GROSS: Coming up, Benjamin Franklin the abolitionist. We continue our
conversation with Walter Isaacson.
Also, journalist Ted Conover describes his visit to the prison on Guantanamo
Bay, where hundreds of suspected terrorists are being held. Conover spent a
year as a prison guard in Sing Sing, and wrote about in his book "New Jack."
(Soundbite of music)
GROSS: This is FRESH AIR. I'm Terry Gross, back with Walter Isaacson. He's
written a new biography of Benjamin Franklin. He's also the author of a
biography of Henry Kissinger. Isaacson is the former managing editor of Time
magazine, former chair of CNN and is now the president of the public policy
think tank the Aspen Institute.
It's always interesting to see what each of the Founding Fathers believed
about slavery and whether they owned slaves or not. What were Franklin's
thoughts about slavery before the Revolution?
Mr. ISAACSON: You know, when you deal with any of the founders, you have to
wrestle with the institution of slavery, and Franklin himself wrestled with
that institution. He owned a couple of slaves off and on, household slaves,
throughout his life, and then he freed them. He printed some of the first
anti-slavery tracts as a young newspaperman, but he also carried ads in his
newspaper for the buying and selling of slaves.

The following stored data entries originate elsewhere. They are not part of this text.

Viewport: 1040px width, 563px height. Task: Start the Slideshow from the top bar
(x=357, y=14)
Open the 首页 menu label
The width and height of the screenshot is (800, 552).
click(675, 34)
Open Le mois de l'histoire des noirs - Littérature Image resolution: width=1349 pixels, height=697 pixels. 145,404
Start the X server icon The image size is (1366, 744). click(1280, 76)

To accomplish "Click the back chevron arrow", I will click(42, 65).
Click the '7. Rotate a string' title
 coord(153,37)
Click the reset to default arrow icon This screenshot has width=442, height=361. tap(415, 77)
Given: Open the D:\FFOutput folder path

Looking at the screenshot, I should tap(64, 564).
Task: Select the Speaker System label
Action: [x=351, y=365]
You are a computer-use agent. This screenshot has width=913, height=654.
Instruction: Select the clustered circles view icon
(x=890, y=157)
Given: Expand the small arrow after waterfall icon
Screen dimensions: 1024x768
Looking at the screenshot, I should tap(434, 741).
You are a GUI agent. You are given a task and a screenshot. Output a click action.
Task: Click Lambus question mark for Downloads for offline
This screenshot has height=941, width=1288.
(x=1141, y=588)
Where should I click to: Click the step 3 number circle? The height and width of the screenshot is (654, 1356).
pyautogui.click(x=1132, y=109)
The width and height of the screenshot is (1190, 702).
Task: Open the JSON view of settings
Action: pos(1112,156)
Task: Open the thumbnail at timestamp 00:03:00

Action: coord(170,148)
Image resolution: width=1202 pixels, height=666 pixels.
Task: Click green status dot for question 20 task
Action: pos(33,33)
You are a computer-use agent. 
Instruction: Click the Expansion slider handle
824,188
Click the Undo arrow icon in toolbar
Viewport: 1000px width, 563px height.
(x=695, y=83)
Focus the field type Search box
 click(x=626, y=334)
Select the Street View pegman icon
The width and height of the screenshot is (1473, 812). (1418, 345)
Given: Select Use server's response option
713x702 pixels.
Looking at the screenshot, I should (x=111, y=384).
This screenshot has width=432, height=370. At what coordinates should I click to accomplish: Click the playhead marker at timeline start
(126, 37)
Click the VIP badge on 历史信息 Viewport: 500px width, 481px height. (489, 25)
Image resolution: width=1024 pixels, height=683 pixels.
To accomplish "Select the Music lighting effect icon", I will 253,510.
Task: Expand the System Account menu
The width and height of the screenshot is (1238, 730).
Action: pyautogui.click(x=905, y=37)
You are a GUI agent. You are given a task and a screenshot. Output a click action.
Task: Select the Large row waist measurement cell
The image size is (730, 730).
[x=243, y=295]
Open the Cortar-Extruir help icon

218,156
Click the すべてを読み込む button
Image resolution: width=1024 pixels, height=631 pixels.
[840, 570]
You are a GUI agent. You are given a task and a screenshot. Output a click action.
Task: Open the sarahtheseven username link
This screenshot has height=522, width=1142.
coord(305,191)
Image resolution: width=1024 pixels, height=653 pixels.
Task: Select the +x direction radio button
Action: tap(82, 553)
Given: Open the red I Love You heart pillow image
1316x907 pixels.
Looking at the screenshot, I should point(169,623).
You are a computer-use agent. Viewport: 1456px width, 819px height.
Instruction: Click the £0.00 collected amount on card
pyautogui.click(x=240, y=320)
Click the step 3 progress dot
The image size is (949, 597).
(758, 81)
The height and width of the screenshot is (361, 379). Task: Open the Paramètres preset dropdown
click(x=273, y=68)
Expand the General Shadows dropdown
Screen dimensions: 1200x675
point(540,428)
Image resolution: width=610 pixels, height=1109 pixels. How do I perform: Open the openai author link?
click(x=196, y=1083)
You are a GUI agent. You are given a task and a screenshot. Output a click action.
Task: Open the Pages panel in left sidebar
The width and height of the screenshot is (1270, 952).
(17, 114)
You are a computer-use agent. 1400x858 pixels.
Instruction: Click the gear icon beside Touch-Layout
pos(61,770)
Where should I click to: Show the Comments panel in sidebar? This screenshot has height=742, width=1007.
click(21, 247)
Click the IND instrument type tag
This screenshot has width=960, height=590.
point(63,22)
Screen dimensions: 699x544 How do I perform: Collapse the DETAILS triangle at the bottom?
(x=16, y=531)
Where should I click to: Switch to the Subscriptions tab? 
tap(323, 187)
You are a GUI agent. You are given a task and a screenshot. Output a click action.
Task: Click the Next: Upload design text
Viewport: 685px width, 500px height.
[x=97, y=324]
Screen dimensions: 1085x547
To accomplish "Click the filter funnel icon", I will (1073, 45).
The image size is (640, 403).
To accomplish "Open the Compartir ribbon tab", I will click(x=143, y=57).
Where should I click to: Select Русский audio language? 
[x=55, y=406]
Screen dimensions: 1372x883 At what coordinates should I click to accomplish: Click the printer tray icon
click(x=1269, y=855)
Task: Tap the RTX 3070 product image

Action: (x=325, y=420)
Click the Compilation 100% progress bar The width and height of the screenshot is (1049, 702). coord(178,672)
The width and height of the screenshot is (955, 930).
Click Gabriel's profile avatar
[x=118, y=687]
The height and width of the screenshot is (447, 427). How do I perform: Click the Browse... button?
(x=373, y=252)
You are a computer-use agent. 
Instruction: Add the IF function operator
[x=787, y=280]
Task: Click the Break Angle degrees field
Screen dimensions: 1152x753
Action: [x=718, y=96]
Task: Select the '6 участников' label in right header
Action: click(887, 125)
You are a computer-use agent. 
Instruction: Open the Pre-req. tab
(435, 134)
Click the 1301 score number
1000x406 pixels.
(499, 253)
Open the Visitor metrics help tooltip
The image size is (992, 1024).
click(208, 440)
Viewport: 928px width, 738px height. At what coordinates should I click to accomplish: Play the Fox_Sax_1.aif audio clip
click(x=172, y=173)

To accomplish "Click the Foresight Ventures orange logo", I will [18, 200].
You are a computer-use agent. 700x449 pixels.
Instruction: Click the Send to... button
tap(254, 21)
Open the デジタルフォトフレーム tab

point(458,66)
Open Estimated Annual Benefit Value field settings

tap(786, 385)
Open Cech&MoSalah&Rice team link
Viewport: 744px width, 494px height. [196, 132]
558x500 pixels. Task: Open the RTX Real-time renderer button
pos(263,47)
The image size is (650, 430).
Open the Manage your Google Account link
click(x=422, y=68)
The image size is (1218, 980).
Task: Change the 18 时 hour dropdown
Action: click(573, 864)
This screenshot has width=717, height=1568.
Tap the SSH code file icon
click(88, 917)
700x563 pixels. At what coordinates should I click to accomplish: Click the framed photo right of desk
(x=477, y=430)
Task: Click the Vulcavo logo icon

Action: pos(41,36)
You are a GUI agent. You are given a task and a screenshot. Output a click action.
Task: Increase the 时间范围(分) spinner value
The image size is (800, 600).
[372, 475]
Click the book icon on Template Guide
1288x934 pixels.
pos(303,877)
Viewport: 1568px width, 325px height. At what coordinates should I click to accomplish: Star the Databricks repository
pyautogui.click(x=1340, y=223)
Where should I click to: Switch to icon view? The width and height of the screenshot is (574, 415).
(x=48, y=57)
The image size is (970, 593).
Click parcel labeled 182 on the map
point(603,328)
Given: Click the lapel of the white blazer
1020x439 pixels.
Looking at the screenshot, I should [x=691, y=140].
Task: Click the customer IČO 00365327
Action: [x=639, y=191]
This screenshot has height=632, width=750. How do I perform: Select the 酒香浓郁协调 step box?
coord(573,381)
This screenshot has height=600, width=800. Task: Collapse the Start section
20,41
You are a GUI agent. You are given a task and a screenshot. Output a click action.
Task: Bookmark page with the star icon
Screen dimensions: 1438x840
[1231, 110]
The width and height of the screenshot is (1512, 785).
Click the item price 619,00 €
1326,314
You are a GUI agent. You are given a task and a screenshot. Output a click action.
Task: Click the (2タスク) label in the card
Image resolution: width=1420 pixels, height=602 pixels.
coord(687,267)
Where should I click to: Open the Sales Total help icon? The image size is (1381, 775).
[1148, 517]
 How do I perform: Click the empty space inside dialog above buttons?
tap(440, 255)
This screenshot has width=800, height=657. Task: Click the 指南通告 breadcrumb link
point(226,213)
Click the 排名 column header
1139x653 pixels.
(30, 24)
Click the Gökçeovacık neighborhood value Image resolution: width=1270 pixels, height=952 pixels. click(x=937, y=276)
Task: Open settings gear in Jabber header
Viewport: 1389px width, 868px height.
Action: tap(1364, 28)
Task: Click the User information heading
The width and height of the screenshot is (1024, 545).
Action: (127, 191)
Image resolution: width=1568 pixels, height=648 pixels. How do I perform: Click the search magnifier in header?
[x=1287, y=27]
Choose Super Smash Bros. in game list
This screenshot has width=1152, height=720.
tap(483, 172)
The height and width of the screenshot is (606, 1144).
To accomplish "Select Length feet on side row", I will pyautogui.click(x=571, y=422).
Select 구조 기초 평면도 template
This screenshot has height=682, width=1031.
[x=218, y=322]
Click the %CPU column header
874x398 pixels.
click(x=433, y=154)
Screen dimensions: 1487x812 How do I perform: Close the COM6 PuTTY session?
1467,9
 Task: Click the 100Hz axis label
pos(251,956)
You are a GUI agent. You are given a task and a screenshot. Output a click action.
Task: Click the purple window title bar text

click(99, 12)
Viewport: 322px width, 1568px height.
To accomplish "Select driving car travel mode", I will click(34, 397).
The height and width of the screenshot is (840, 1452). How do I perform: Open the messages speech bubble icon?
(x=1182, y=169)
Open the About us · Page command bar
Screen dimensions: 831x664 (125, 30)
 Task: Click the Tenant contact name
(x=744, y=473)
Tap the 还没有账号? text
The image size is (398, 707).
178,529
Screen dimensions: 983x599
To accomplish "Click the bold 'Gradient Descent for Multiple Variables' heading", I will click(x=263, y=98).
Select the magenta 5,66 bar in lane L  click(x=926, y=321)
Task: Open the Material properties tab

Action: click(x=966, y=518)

As his life went on he became more and more anti-slavery, first against the
slave trade and then for the freeing of all slaves. And it was the one sort
of blot on a record spent fighting tyranny over all forms of oppression to
man. And so at the end of his life he takes on the job as the president of
this abolition society, the Society for the Abolition of Slavery, and
dedicates the last few years in his life to fighting slavery and to try to
remove that blot from his record.
GROSS: Early in his life, when he was skeptical of slavery--he wasn't an
abolitionist at this point, but he thought it wasn't necessarily a good
thing--he opposed it because he thought it wasn't healthy for the white
owners, you know, that it would make the children lazy and shun work. What
were his reasons when he became an abolitionist for opposing slavery?
Mr. ISAACSON: You're right. He first starts off by saying economically it
makes no sense. Then he says it makes no sense even for the owners because it
makes us less industrious. And then finally, he says it is just morally
abhorrent to tyrannize another individual. And he was a believer in the end
of slavery because of the very pure reason that all people are created equal
and nobody should be denied rights by race, religion or color. And that was a
petition that he submitted to Congress near the end of his life. That's what
he fought for. And then some Southern congressman from Georgia got up and
made a speech on the floor of the House ridiculing him for saying that. And
Franklin's last great parody that he writes--I mean, as a 16-year-old he had
written under the pen name of Silence Dogood. Now, in his 80s, on his
deathbed, he writes another pseudonymous piece for the newspaper in which he
parodies this congressman by pretending to have discovered the speech a
hundred years ago delivered by somebody in Africa who was defending the
enslavement of white Christians and why it made sense to enslave white
Christians. And it's an exact parody of the Southern congressman's speech.
And there's Franklin, on his deathbed, trying to attack the institution of
slavery with his pen.
GROSS: Did Franklin have arguments with other founding fathers about slavery?
Mr. ISAACSON: No. He was not an argumentative sort. And he probably should
have had arguments on slavery, but during the constitutional convention, after
a while it became unspoken. People knew if they got into an argument about
slavery they would never end up with a constitution for a new country, they
would split apart. And Franklin thought of raising the issue of slavery and
forcing a debate and an argument on slavery, but instead, he waits until after
they finish the Constitution, and then he introduces it at the first Congress.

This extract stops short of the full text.